[Collection entries]

---

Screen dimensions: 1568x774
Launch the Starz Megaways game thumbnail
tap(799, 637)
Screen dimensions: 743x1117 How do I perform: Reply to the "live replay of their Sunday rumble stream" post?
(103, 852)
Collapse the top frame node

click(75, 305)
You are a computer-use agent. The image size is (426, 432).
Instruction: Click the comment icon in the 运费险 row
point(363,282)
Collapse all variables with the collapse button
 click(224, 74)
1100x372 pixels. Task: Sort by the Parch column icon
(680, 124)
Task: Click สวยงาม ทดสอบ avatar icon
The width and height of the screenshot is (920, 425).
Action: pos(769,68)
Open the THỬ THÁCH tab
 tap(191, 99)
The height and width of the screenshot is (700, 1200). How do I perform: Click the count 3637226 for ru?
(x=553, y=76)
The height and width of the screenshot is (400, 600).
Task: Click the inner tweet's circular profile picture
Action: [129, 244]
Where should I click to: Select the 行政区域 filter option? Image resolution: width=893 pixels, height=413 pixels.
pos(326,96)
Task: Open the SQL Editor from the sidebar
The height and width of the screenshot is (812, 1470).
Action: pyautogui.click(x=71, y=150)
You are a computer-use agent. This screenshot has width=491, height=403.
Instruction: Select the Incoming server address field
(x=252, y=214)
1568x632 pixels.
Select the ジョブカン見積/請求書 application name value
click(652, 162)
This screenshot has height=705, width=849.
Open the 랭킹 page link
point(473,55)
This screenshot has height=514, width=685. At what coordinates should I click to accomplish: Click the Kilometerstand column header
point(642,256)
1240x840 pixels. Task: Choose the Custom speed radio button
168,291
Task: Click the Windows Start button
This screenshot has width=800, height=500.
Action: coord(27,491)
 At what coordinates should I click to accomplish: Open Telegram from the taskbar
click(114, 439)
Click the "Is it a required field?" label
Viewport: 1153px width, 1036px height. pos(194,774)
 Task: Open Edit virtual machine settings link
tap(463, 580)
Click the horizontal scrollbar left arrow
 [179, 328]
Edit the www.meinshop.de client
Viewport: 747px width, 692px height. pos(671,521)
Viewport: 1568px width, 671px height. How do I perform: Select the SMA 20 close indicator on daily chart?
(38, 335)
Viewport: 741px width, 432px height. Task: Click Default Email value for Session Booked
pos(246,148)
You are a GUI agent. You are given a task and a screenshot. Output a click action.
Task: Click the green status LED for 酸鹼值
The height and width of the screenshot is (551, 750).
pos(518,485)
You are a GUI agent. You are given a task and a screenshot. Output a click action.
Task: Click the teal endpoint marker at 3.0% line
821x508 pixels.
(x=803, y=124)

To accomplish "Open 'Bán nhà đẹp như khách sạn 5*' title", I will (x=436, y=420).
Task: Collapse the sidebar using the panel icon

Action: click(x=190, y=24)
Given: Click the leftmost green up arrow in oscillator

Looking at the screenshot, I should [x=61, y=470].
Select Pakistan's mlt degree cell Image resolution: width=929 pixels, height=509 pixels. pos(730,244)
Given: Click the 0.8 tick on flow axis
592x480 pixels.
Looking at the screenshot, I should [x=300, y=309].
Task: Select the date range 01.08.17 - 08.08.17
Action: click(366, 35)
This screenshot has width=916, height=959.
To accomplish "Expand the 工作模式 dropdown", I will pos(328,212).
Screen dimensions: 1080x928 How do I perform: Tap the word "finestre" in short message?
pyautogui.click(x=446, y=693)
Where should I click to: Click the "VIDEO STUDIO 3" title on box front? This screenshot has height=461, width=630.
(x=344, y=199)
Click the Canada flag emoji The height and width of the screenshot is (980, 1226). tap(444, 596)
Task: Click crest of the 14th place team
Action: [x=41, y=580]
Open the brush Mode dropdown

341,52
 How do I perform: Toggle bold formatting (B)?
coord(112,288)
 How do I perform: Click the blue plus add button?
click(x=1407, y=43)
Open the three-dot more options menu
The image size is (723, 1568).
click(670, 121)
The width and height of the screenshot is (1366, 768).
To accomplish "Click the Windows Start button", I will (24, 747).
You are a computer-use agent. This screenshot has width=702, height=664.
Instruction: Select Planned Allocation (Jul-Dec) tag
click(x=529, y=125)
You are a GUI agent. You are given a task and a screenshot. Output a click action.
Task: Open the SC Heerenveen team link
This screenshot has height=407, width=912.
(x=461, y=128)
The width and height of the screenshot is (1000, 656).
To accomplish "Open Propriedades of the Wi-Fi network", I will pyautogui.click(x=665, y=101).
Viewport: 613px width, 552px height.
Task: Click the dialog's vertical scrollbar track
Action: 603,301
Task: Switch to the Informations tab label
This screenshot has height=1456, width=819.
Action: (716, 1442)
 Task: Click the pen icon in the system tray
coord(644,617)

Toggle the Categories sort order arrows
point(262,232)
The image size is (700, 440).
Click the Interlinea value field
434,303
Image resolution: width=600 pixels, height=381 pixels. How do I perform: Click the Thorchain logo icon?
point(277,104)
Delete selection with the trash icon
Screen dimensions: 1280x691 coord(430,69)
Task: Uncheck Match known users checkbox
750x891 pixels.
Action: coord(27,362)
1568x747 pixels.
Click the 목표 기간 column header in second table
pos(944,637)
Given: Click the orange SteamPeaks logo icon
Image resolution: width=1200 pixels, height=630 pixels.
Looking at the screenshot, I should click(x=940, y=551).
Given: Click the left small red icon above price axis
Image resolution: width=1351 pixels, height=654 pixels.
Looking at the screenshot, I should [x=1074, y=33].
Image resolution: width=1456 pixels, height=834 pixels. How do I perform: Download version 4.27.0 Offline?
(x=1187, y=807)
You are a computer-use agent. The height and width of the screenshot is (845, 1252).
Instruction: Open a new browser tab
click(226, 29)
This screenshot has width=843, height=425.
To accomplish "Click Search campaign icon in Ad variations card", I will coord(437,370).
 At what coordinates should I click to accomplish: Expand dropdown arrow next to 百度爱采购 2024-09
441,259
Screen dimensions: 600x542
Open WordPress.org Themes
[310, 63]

---

Word for word, transcribe each record.

Screen dimensions: 1568x774
Launch the Starz Megaways game thumbnail
tap(799, 637)
Screen dimensions: 743x1117 How do I perform: Reply to the "live replay of their Sunday rumble stream" post?
(103, 852)
Collapse the top frame node

click(75, 305)
You are a computer-use agent. The image size is (426, 432).
Instruction: Click the comment icon in the 运费险 row
point(363,282)
Collapse all variables with the collapse button
 click(224, 74)
1100x372 pixels. Task: Sort by the Parch column icon
(680, 124)
Task: Click สวยงาม ทดสอบ avatar icon
The width and height of the screenshot is (920, 425).
Action: pos(769,68)
Open the THỬ THÁCH tab
 tap(191, 99)
The height and width of the screenshot is (700, 1200). How do I perform: Click the count 3637226 for ru?
(x=553, y=76)
The height and width of the screenshot is (400, 600).
Task: Click the inner tweet's circular profile picture
Action: [129, 244]
Where should I click to: Select the 行政区域 filter option? Image resolution: width=893 pixels, height=413 pixels.
pos(326,96)
Task: Open the SQL Editor from the sidebar
The height and width of the screenshot is (812, 1470).
Action: pyautogui.click(x=71, y=150)
You are a computer-use agent. This screenshot has width=491, height=403.
Instruction: Select the Incoming server address field
(x=252, y=214)
1568x632 pixels.
Select the ジョブカン見積/請求書 application name value
click(652, 162)
This screenshot has height=705, width=849.
Open the 랭킹 page link
point(473,55)
This screenshot has height=514, width=685. At what coordinates should I click to accomplish: Click the Kilometerstand column header
point(642,256)
1240x840 pixels. Task: Choose the Custom speed radio button
168,291
Task: Click the Windows Start button
This screenshot has width=800, height=500.
Action: coord(27,491)
 At what coordinates should I click to accomplish: Open Telegram from the taskbar
click(114, 439)
Click the "Is it a required field?" label
Viewport: 1153px width, 1036px height. pos(194,774)
 Task: Open Edit virtual machine settings link
tap(463, 580)
Click the horizontal scrollbar left arrow
 [179, 328]
Edit the www.meinshop.de client
Viewport: 747px width, 692px height. pos(671,521)
Viewport: 1568px width, 671px height. How do I perform: Select the SMA 20 close indicator on daily chart?
(38, 335)
Viewport: 741px width, 432px height. Task: Click Default Email value for Session Booked
pos(246,148)
You are a GUI agent. You are given a task and a screenshot. Output a click action.
Task: Click the green status LED for 酸鹼值
The height and width of the screenshot is (551, 750).
pos(518,485)
You are a GUI agent. You are given a task and a screenshot. Output a click action.
Task: Click the teal endpoint marker at 3.0% line
821x508 pixels.
(x=803, y=124)

To accomplish "Open 'Bán nhà đẹp như khách sạn 5*' title", I will (x=436, y=420).
Task: Collapse the sidebar using the panel icon

Action: click(x=190, y=24)
Given: Click the leftmost green up arrow in oscillator

Looking at the screenshot, I should [x=61, y=470].
Select Pakistan's mlt degree cell Image resolution: width=929 pixels, height=509 pixels. pos(730,244)
Given: Click the 0.8 tick on flow axis
592x480 pixels.
Looking at the screenshot, I should [x=300, y=309].
Task: Select the date range 01.08.17 - 08.08.17
Action: click(366, 35)
This screenshot has width=916, height=959.
To accomplish "Expand the 工作模式 dropdown", I will pos(328,212).
Screen dimensions: 1080x928 How do I perform: Tap the word "finestre" in short message?
pyautogui.click(x=446, y=693)
Where should I click to: Click the "VIDEO STUDIO 3" title on box front? This screenshot has height=461, width=630.
(x=344, y=199)
Click the Canada flag emoji The height and width of the screenshot is (980, 1226). tap(444, 596)
Task: Click crest of the 14th place team
Action: [x=41, y=580]
Open the brush Mode dropdown

341,52
 How do I perform: Toggle bold formatting (B)?
coord(112,288)
 How do I perform: Click the blue plus add button?
click(x=1407, y=43)
Open the three-dot more options menu
The image size is (723, 1568).
click(670, 121)
The width and height of the screenshot is (1366, 768).
To accomplish "Click the Windows Start button", I will (24, 747).
You are a computer-use agent. This screenshot has width=702, height=664.
Instruction: Select Planned Allocation (Jul-Dec) tag
click(x=529, y=125)
You are a GUI agent. You are given a task and a screenshot. Output a click action.
Task: Open the SC Heerenveen team link
This screenshot has height=407, width=912.
(x=461, y=128)
The width and height of the screenshot is (1000, 656).
To accomplish "Open Propriedades of the Wi-Fi network", I will pyautogui.click(x=665, y=101).
Viewport: 613px width, 552px height.
Task: Click the dialog's vertical scrollbar track
Action: 603,301
Task: Switch to the Informations tab label
This screenshot has height=1456, width=819.
Action: (716, 1442)
 Task: Click the pen icon in the system tray
coord(644,617)

Toggle the Categories sort order arrows
point(262,232)
The image size is (700, 440).
Click the Interlinea value field
434,303
Image resolution: width=600 pixels, height=381 pixels. How do I perform: Click the Thorchain logo icon?
point(277,104)
Delete selection with the trash icon
Screen dimensions: 1280x691 coord(430,69)
Task: Uncheck Match known users checkbox
750x891 pixels.
Action: coord(27,362)
1568x747 pixels.
Click the 목표 기간 column header in second table
pos(944,637)
Given: Click the orange SteamPeaks logo icon
Image resolution: width=1200 pixels, height=630 pixels.
Looking at the screenshot, I should click(x=940, y=551).
Given: Click the left small red icon above price axis
Image resolution: width=1351 pixels, height=654 pixels.
Looking at the screenshot, I should [x=1074, y=33].
Image resolution: width=1456 pixels, height=834 pixels. How do I perform: Download version 4.27.0 Offline?
(x=1187, y=807)
You are a computer-use agent. The height and width of the screenshot is (845, 1252).
Instruction: Open a new browser tab
click(226, 29)
This screenshot has width=843, height=425.
To accomplish "Click Search campaign icon in Ad variations card", I will coord(437,370).
 At what coordinates should I click to accomplish: Expand dropdown arrow next to 百度爱采购 2024-09
441,259
Screen dimensions: 600x542
Open WordPress.org Themes
[310, 63]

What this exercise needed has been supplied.